With the influx of new data, the report suggests new applications for it, such as creating better disaster relief programs. After the 2010 earthquake in Haiti, for example, several universities looked at data from cell phone towers and SIM cards to see where residents went after the quake hit. Instead of going to the closest “safe” zone, many survivors chose to go to locations where they had traveled to before.
Jake Kendall, another author of the report, said the data could also be used in tracking diseases, for instance. By watching the mobility patterns of cell phone users, researchers can better understand how diseases like malaria spread and aim relief efforts at specific areas.
Of course, mobile data collection raises issues of privacy. The report’s authors suggest that phone companies can scrub data of any personally identifiable information before releasing it to researchers.
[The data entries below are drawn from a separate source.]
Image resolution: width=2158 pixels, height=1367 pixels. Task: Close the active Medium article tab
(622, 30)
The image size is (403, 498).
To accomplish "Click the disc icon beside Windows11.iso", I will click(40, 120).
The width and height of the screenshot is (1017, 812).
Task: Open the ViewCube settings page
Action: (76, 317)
The data has endless potential to improve conditions in the developing world, far beyond the ways outlined in the report, the authors say. “The real opportunity is to take these tools and apply them more broadly. That would be where you’d make a larger impact,” says Ed Naef, vice president of strategy consulting for Cartesian, and one of the report’s lead authors.
While the Gates Foundation has not yet announced projects that will implement the findings of the study, Gupta says that projects are in the works, including potential partnerships with the United Nations Global Pulse, a U.N. initiative to use Big Data for humanitarian purposes.